Ketoconazole (KT) is an azole antifungal agent that has been associated with hepatotoxicity. The mechanism of its hepatotoxicity has not yet been resolved. It has been suggested that a reactive metabolite may be the cause of toxicity because the hepatic injury does not appear to be mediated through an immunoallergic mechanism. Several metabolites of KT have been reported in the literature of which the deacetylated metabolite, N-deacetyl ketoconazole (DAK), is the major metabolite which undergoes further metabolism by the flavin-containing monooxygenases (FMO) to form a potentially toxic dialdehyde. The objective of this study was to evaluate DAK's cytotoxicity and the role of FMO in a primary culture system of rat hepatocytes. Cytotoxicity was evaluated by measuring the leakage of the cytosolic enzyme, lactate dehydrogenase (LDH), into the medium and by assessing mitochondrial reduction of 3-(4,5-dimethythiazol-2yl)-2,5-diphenyl tetrazolium bromide (MTT). The cultures were exposed to various concentrations of DAK (20–160 μM) for 0.5–4 h. There was a significant increase (P < 0.05) in LDH leakage and an immediate decrease in MTT reduction (P < 0.05) as early as 0.5 h.
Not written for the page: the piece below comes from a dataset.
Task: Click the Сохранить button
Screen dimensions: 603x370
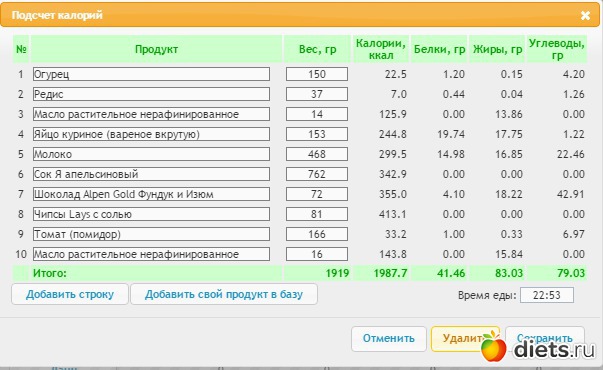Action: tap(545, 338)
The MTT reduction assay appeared to be more sensitive than the LDH assay in that lower concentrations were needed to observe a 50% reduction of MTT (107, 90, 75, 58 μM DAK at 0.5, 1.0, 2.0 and 4.0 h, respectively). The concentrations to observe 50% LDH leakage from the hepatocytes were 155, 133, 100, 70 μM DAK at 0.5, 1.0, 2.0 and 4.0 h, respectively. Moreover, co-treatment with methimazole, a competitive substrate for FMO, produced a significant decrease (P < 0.05) in % LDH leakage as early as 0.5 h, when compared to cells treated solely with DAK. Also, the toxicity was significantly (P < 0.05) enhanced as early as 0.5 h by n-octylamine, a known positive effector for FMO. These results demonstrate that DAK is a more potent cytotoxicant than its parent compound, KT, as reported previously by our laboratory (Rodriguez and Acosta, Toxicology, 96: 83–92, 1995) and its toxicity was expressed in a dose- and time-dependent manner. Furthermore, DAK's cytotoxicity was enhanced with n-octylamine and suppressed with methimazole, suggesting a role for FMO in the toxicity of the metabolite.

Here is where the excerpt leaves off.